Saved data entries |
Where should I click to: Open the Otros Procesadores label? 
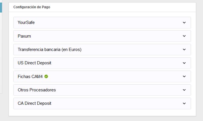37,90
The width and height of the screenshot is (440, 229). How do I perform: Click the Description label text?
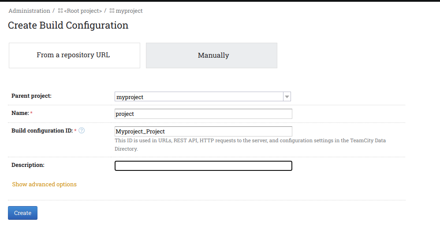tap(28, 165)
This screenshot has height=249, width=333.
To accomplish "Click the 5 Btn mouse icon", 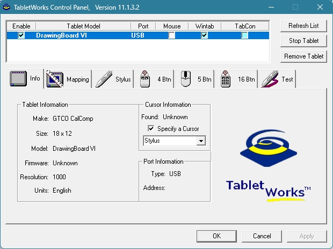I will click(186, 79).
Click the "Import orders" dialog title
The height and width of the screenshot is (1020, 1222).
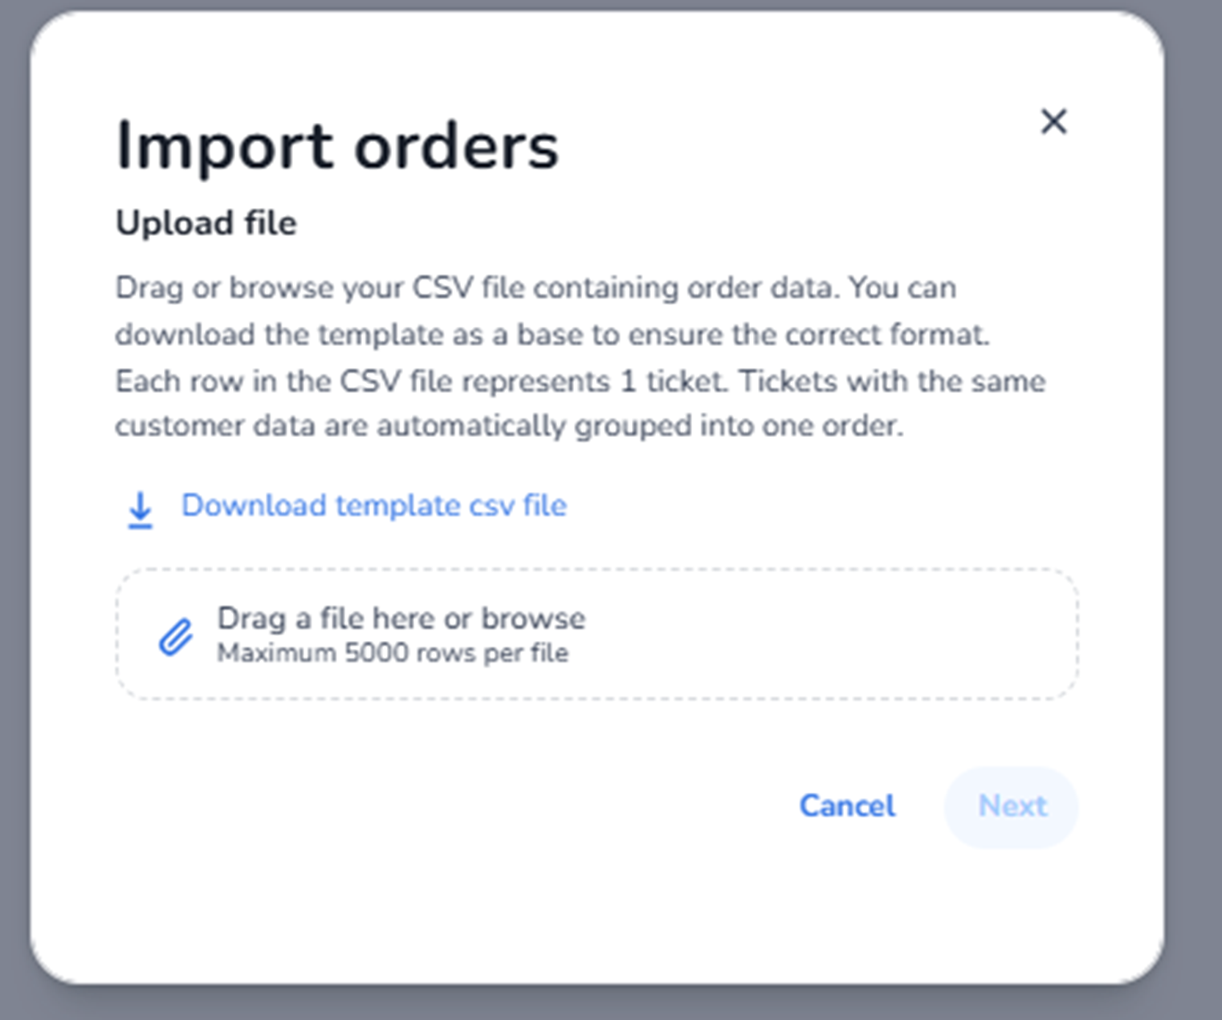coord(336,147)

Your objective |
What the answer needs is every line from the one with "The height and" through the last line of the data, reproduced word for word and with pictures omitted.

Answer to this problem |
The height and width of the screenshot is (1020, 1222).
coord(336,147)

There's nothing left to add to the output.